Oddly, s. 9 of the DNA Bill does not make it mandatory for the Head of DNA Databank to rectify the particulars even if clerical error has occurred or sufficient evidence is produced to him. The section states that he is entitled to rectify the particular, but he is not obligated to rectify. As long as the Head of DNA Databank does not exercise or chooses not to exercise his powers under s. 9 for any reason whatsoever, the evidence is conclusive, even if it is blatantly wrong. Is this what is intended by the draftsmen?
A more serious, critical and controversial issue on s. 24 is the use of the phrase “conclusive proof” in that section. This seems to grant the status of an irrebuttable presumption of law to the information from the DNA Databank. It has to be reminded that an irrebuttable presumption is an inference which the law makes so peremptorily that it will not allow the inference to be overturned by any contrary proof, however strong.26 An irrebuttable presumption of law is almost the same as an indisputable proposition of law. The court shall not allow evidence to be given for the purpose of disapproving the fact presumed. An arbitrary rule to preclude a party from adducing evidence is an act which can only be justified by the clearest expediency and the soundest policy. In the Evidence Act 1950, there are only three sections that provide the circumstances when this presumption applies – ss. 41, 112 and 113. There is a tendency now to regard such irrebuttable presumptions of law as rebuttable.
Such a peculiar provision of s. 24 does not appear in any of the jurisdictions discussed in this paper. Perhaps, it is non-existence in any DNA laws around the world. One surely would question the reason or intention if such a draconian section is inserted. Several questions arise. Can we trust the enforcement authority with this type of information – which is the genetic code of our being? Can we be sure that the information from the DNA Databank is perfect and correct? Even if this can be assured, does the information from the DNA Databank deserve such special status? Why not make it mandatory for the Head of the DNA Databank to correct data and information which has been proven to be incorrect or inaccurate? It is recommended that s. 24 is to be deleted from the DNA Bill.
Principle 6 – Duration Of Retention Of Personal Data
The sixth principle states that personal data held for any purpose shall not be kept for longer than is necessary for that purpose.
Information On The Indices
The DNA Bill provides for removal of DNA profiles and information from the suspected persons index under s. 18, which states that:
Where an intimate sample or a non-intimate sample has been taken in accordance with this Act from a person reasonably suspected of having committed an offence and -
(a) investigations reveal that he was not involved in the commission of any offence;
(b) the charge against him in respect of any offence is withdrawn;
(c) he is discharged by a court of an offence with which he has been charged, at trial or on appeal;
(d) he is acquitted of an offence with which he has been charged, at trial or on appeal; or
(e) he is not charged in any court for any offence within a period of one year from the date of taking of such sample from him,
the Head of DNA Databank shall, within six months of so being notified by the Officer in Charge of a Police District of the fact referred to in paragraph (a), (b), (c), (d), or (e), remove the DNA profile and any information in relation thereto of such person from the DNA Databank.
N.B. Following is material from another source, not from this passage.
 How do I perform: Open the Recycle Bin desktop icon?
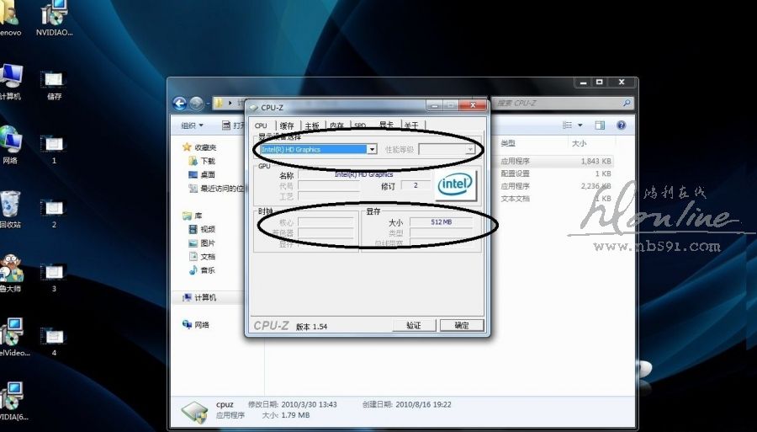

It is recommended that the six-months period be shortened to a 1-2 month period. Once there is proof that the suspect is not involved in an offence, such information should ideally be removed immediately. Taking into account the administrative aspect of removal of such information, the recommended period of 1-2 months should be sufficient. The section should also state that the removal must be done in an irreversible and efficient manner so that there is no possibility that such information is able to be retrieved from any archive within or outside DNA Databank. Otherwise, the removal of information would be meaningless.
Section 18 of the DNA Bill only relates to the suspected persons index. There is no provision in the DNA Bill for other indices under s. 3(3) of the DNA Bill. It is opined that similar provision should also apply to other indices but the retention aspect may be different to each index.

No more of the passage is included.